One frequent argument by both AHA and FBT landlords for an upward rent review is that several years have passed since the rent was last reviewed.
“That is no argument,” says Caroline. “The length of time since the last review is irrelevant – what is relevant is budgetary and comparable evidence for AHAs, and comparable evidence solely for FBTs.”
Arbitration
Where a landlord is determined to pursue a review without the agreement of the tenant and with no justification offered, they will not have a leg to stand on at arbitration, says Caroline.
“Such a course of action would be viewed very dimly by an arbitrator, with a likely impact on the award of costs, and the justification will have to be provided at arbitration in any case.”
An application for arbitration can be used to extend the negotiation period and does not have to proceed to a hearing and its associated costs.
“It’s a common tactic to spring a proposal [for an increase] on a tenant in the final week of the review period, with the threat of arbitration if they do not agree to the increase.
“That puts pressure on the tenant, but as long as an application has been made for arbitration by the review date, that can allow more time.
“Also, the new landlord and tenant code of practice requires the party instigating a rent review process to do so setting out a timetable, so again, a late proposal such as this would be viewed in a poor light by an arbitrator.”
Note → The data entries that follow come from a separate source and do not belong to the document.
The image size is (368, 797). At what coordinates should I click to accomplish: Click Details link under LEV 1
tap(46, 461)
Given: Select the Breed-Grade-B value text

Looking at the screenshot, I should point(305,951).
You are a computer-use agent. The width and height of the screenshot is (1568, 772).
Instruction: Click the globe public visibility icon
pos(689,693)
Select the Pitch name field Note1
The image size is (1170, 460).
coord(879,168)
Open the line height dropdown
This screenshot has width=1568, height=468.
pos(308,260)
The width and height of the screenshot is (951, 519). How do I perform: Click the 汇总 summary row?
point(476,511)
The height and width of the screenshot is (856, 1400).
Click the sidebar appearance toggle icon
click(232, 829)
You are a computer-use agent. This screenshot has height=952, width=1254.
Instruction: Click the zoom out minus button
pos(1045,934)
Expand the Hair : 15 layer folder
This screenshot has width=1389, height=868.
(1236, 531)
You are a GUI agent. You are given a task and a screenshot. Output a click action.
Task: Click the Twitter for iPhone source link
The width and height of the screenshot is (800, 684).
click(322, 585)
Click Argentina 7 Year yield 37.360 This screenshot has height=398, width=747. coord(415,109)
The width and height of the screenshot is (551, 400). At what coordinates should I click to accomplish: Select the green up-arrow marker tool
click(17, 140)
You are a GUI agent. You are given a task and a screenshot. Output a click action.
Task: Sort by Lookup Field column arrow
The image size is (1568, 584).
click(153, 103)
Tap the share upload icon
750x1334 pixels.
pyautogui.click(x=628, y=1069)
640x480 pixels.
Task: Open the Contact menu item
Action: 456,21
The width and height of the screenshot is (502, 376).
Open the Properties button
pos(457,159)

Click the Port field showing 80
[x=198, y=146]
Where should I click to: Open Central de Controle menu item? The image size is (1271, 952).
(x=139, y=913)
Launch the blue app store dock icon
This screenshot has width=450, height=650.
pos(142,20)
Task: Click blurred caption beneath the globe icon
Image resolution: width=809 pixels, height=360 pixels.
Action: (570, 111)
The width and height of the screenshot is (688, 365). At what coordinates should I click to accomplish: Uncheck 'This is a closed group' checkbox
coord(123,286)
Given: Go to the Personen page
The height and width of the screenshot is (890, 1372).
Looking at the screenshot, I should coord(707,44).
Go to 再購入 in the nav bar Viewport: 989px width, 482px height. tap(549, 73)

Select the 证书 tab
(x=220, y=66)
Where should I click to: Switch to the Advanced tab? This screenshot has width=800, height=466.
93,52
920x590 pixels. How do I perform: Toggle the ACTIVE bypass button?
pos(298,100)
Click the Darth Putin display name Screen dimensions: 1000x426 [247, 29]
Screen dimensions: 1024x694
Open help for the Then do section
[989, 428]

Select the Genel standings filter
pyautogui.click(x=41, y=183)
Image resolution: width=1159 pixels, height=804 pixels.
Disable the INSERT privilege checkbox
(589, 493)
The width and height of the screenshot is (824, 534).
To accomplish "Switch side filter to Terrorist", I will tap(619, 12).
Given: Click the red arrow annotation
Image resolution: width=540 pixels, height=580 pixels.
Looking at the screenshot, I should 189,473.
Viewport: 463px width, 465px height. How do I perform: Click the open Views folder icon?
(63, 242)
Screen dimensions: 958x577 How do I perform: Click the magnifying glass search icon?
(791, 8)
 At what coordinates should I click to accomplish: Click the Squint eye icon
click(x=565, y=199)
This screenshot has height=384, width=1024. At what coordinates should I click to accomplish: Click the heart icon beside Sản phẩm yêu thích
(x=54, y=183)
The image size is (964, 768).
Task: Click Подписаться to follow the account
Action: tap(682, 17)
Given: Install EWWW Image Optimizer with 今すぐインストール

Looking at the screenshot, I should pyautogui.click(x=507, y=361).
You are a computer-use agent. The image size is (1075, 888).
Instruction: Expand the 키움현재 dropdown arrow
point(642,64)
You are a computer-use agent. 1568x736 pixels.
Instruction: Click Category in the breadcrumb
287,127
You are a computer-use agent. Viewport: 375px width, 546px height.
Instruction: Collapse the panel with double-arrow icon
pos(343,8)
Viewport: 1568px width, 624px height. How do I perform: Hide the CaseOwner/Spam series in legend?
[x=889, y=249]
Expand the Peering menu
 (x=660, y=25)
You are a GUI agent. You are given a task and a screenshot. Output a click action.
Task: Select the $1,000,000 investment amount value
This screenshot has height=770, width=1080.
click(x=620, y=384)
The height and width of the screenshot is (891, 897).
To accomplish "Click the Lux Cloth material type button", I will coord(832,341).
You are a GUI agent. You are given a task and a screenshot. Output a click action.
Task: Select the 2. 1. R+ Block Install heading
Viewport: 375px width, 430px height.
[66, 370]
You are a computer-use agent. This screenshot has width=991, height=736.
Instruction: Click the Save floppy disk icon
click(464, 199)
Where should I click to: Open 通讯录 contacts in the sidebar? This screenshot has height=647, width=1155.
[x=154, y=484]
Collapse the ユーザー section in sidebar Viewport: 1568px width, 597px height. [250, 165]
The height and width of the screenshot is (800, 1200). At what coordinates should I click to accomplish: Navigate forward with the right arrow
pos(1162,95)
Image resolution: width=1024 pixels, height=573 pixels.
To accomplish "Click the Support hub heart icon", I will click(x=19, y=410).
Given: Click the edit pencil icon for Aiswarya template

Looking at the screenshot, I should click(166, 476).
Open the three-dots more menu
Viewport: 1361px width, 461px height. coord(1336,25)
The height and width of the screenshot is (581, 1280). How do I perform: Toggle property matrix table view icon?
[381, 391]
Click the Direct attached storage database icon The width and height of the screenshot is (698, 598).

If a review is under way and an arbitration application has been made, the negotiations can be kept alive by both parties asking for the appointment of an arbitrator to be put on hold, so that no fees are incurred but the review is still live, with the option of appointing an arbitrator at a later stage.
Rent outlook and considerations
There has definitely been an upsurge in activity on rent notices being served and more references to arbitration than in the previous year, says David Meredith of Shropshire based DJM Consulting.
“There’s still a lot of uncertainty in the marketplace as to what is the correct direction for rents,” he says.
“Landlords’ costs are rising, but whether its AHA or FBT, when you do the detailed analysis, the process is different but the budgets say rents should be edging down.
“It’s important to have a robust rebuff to any request for a rent rise. There’s a strong argument that some tenants should be looking for a reduction.”
While BPS is falling and SFI offers some alternative income and the cash flow of quarterly payments, it carries with it actions and costs.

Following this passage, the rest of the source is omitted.